§ **Work to complete**: Switch "like-button" to "share-button" in the stretch of data from the start through the line containing "(197, 216).", and reproduce that stretch with nothing else changed. Leave the pictures out of your answer.

§ **Stored data**:

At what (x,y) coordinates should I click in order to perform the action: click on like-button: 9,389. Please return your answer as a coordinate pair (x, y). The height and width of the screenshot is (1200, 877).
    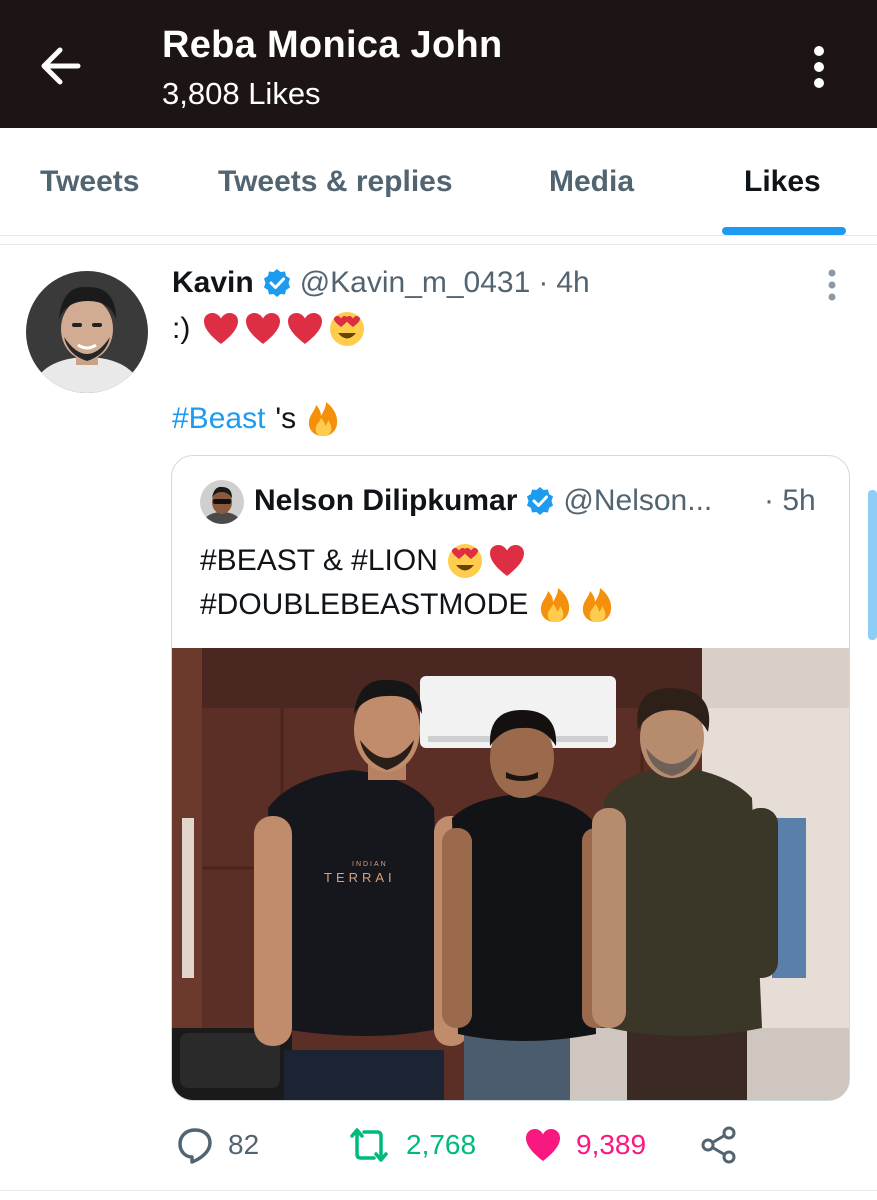
    Looking at the image, I should click on (585, 1145).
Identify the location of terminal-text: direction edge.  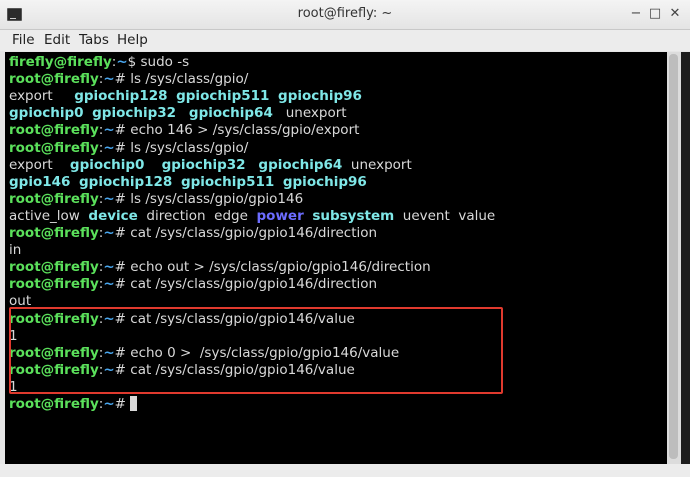
(197, 216).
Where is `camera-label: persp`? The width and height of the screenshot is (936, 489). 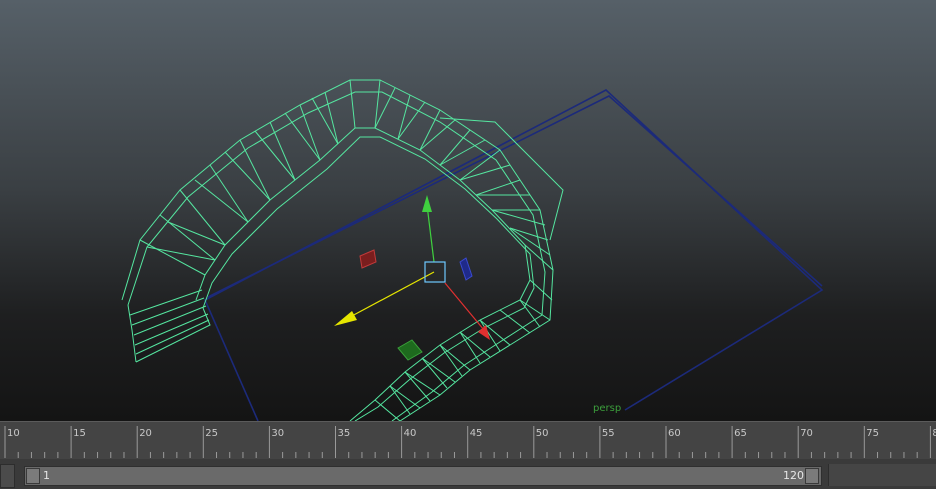 camera-label: persp is located at coordinates (608, 408).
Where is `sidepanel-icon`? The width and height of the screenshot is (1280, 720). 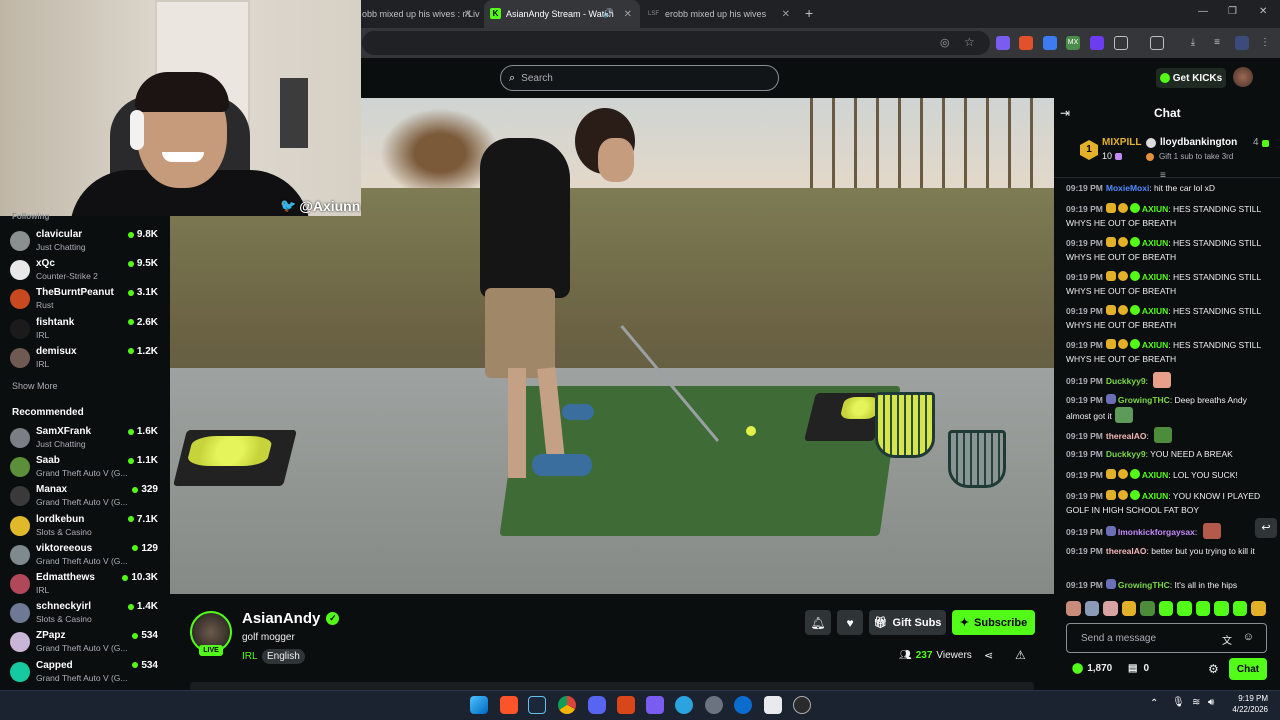 sidepanel-icon is located at coordinates (1157, 43).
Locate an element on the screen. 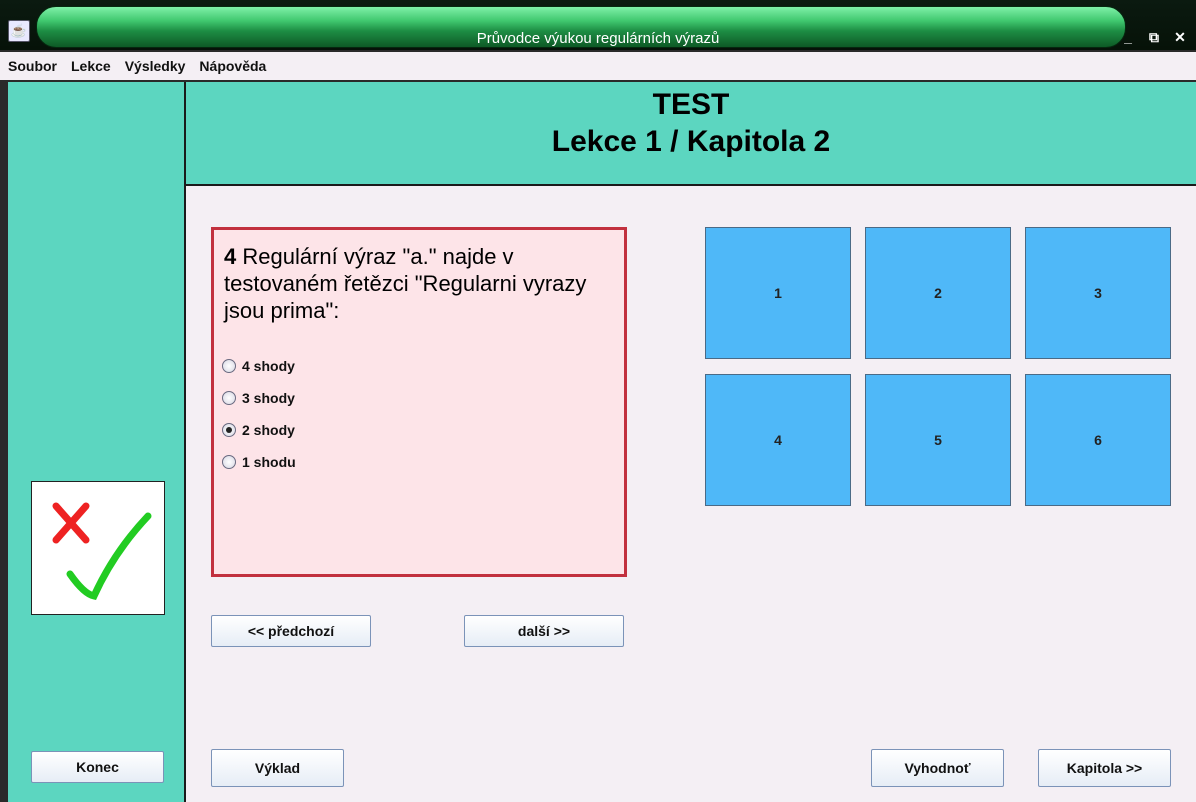 This screenshot has width=1196, height=802. question-tile-6: 6 is located at coordinates (1098, 440).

§ **Answer section**:
At what (x,y) coordinates should I click in order to perform the action: click on share-button: 9,389. Please return your answer as a coordinate pair (x, y). The height and width of the screenshot is (1200, 877).
    Looking at the image, I should click on (585, 1145).
Identify the location of terminal-text: direction edge.  
(197, 216).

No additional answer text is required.